Think about Cherie...

Luciana Berger resigned last week from the National Union of Students, in protest at it's refusal to take anti-Semitism seriously. Her particular problem was with the union's failure to halt the distribution of anti-Semitic leaflets from a stall at the NUS conference.

Her protest has gained plenty of column inches, as well it should. There is a real problem with rising anti-semitism in Britain, encapsulated in the disturbing fact that there is a sharp rise in violence against the Jewish community in this country, every time an Israeli army atrocity is perpetrated in Palestine. Berger is right to despise such acts of blind hatred, and those who propagandise in favour of them.

It is not her principled stand that is gaining her the column inches though. Instead it is her relationship with Euan Blair, which Berger is convinced was leaked by the NUS in a bid to damage her. She's right to be suspicious. Apparently, the two harbour political ambitions. Berger wants to be party leader, while Blair, too, wants to "follow in his father's footsteps". Berger ought have a think about the choices Euan's mum had to make, between politician and politician's consort, then run a mile.

A tale for our Victorian times

When Alexander Masters was working for a homeless charity, he met Stuart Shorter, a young man classed as "chaotic homeless". With a long list of criminal convictions, a worrying tendency towards explosions of unreasoning violence, and a withering contempt for the "system" that as far as Masters was concerned did nothing but try to help him, Shorter was not an immediately loveable character.

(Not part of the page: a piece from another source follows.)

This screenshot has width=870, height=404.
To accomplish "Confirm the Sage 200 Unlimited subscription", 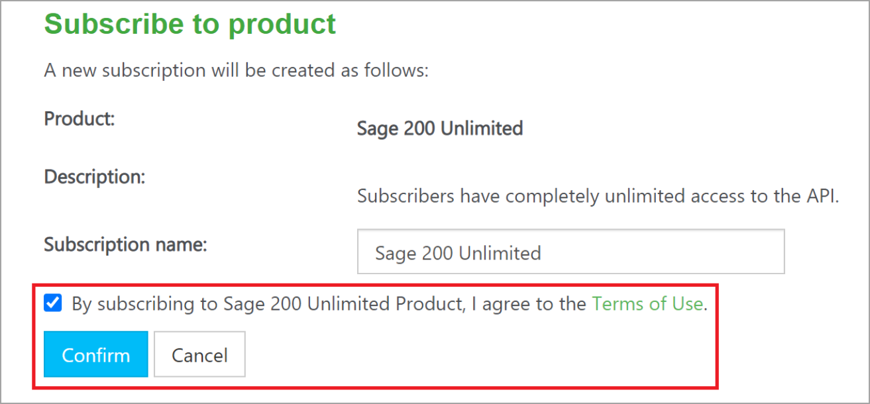I will pyautogui.click(x=95, y=354).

But Shorter also had intelligence, wit, an acute understanding of his own situation, and an instinct for genuine social justice. So the encounter must have seemed fortuitous for a young man looking for a subject for his first book. The result, Masters' Stuart: A Life Backwards, was published this week.

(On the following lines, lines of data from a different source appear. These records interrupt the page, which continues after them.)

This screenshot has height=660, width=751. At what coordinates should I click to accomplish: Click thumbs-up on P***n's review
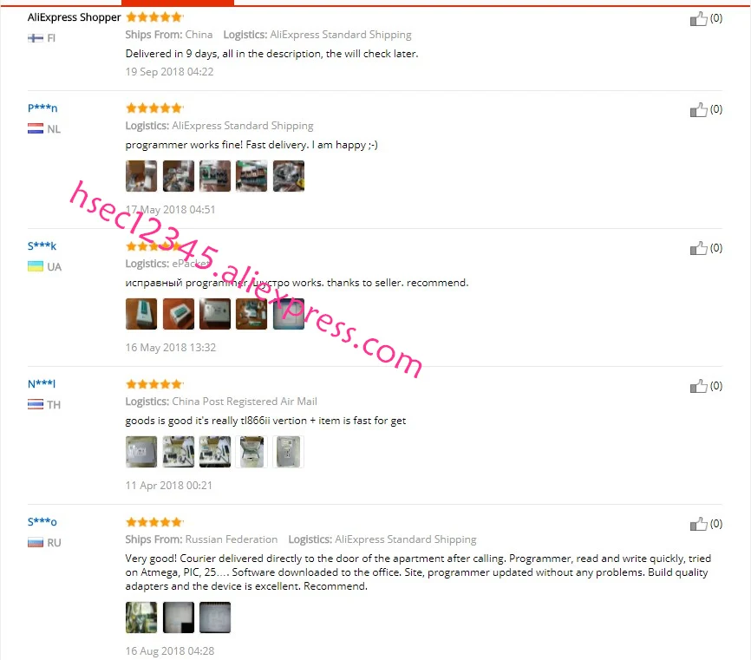(x=698, y=109)
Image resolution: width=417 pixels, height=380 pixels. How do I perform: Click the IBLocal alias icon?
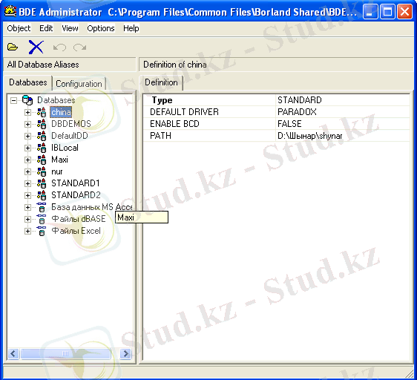pyautogui.click(x=42, y=148)
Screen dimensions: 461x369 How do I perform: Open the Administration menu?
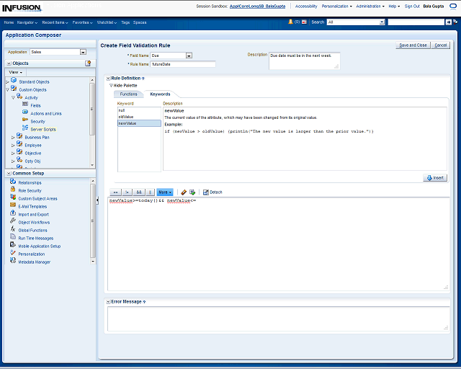coord(370,6)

Only the faintest ghost exists of the conventional narrative, telling the familiar cause-and-effect story of childhood abuse, physical disability, bullying, buggering and betrayal, that Shorter derided so comprehensively when Masters showed him the book's first draft.

We don't know what he thought of the second draft, though it was Shorter's idea to "tell it backwards", because Shorter was killed by a train before it was completed. It's part of the biography's understated style that Shorter's tragic end is not dwelt upon or fetishised.

Would Shorter have recognised the book as the brilliant and funny work it is? It doesn't matter in the least. Shorter's own complex message, after all, is contained within this single comment: "Being homeless ain't about not having a home. It's about something being seriously fucking wrong."

Our new Victorian politicians, with their obsession with identifying the deserving and undeserving poor, really ought to take note.

¿ I love Michael Howard's claim that if London state schools had been good enough, he'd have sent his son to one of those instead of Eton. I love it because it's such a perfect example of how politics is all about telling the absolute truth while simultaneously spinning a huge, ugly lie.

Howard is telling the absolute truth, because only a very foolish politician would turn his back on a wonderful free school, in his own backyard, run by the very machine he wants to drive, if there was no benefit in so doing for his offspring.

But he's telling an ugly lie as well because he knows that no matter how good state schools became, wealthy private schools would continue to up the ante in order to attract the customers they need to survive. Eton will always offer a "better" education than Holland Park Comprehensive, because that is its raison d'être - perpetuating elites.

Howard's party, when it was last in power, made it easy for private schools to flourish, by deliberately undermining the state system. Disingenuously, Howard says he wouldn't have sent his child to Eton, if there had been a decent grammar school around, like the one he attended himself.

Funnily enough, though, he doesn't pledge this in his manifesto for a return to grammar schools. Instead, he offers vouchers. But for cheap public schools - not Eton, of course.